Task data
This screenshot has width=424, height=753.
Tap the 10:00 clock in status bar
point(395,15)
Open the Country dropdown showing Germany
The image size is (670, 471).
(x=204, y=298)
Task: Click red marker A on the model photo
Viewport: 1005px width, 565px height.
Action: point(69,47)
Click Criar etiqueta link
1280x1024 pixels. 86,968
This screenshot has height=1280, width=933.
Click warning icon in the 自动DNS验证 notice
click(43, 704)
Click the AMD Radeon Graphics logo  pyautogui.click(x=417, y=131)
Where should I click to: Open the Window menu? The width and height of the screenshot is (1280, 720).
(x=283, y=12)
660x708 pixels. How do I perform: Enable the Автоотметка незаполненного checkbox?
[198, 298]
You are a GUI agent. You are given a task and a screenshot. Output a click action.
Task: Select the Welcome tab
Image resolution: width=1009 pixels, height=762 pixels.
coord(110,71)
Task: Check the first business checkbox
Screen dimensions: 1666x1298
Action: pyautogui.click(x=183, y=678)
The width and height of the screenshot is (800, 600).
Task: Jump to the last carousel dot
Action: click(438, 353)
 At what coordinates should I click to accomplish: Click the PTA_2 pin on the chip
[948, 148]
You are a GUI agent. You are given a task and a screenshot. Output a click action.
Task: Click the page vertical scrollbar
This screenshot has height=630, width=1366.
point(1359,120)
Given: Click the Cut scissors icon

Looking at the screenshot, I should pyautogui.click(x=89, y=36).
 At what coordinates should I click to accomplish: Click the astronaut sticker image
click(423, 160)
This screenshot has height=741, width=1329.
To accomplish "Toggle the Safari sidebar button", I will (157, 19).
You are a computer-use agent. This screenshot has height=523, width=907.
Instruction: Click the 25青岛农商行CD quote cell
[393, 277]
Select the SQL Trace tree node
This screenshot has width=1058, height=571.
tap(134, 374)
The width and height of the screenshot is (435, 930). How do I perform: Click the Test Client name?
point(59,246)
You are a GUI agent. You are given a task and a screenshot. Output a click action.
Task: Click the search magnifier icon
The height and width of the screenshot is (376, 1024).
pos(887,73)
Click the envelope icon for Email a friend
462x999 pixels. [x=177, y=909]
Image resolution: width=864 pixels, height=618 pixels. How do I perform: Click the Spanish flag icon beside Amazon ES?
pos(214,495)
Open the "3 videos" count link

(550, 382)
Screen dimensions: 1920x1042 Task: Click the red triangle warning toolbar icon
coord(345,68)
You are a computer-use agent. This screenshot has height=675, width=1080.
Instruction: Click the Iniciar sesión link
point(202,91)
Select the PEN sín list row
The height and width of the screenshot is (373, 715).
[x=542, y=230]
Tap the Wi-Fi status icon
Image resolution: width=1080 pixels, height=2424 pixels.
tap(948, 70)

What the task asks
Return all lines above that mention the word "computer".

Written response
You are a computer-use agent. This screenshot has height=523, width=907.
You are a computer-use agent. This screenshot has height=675, width=1080.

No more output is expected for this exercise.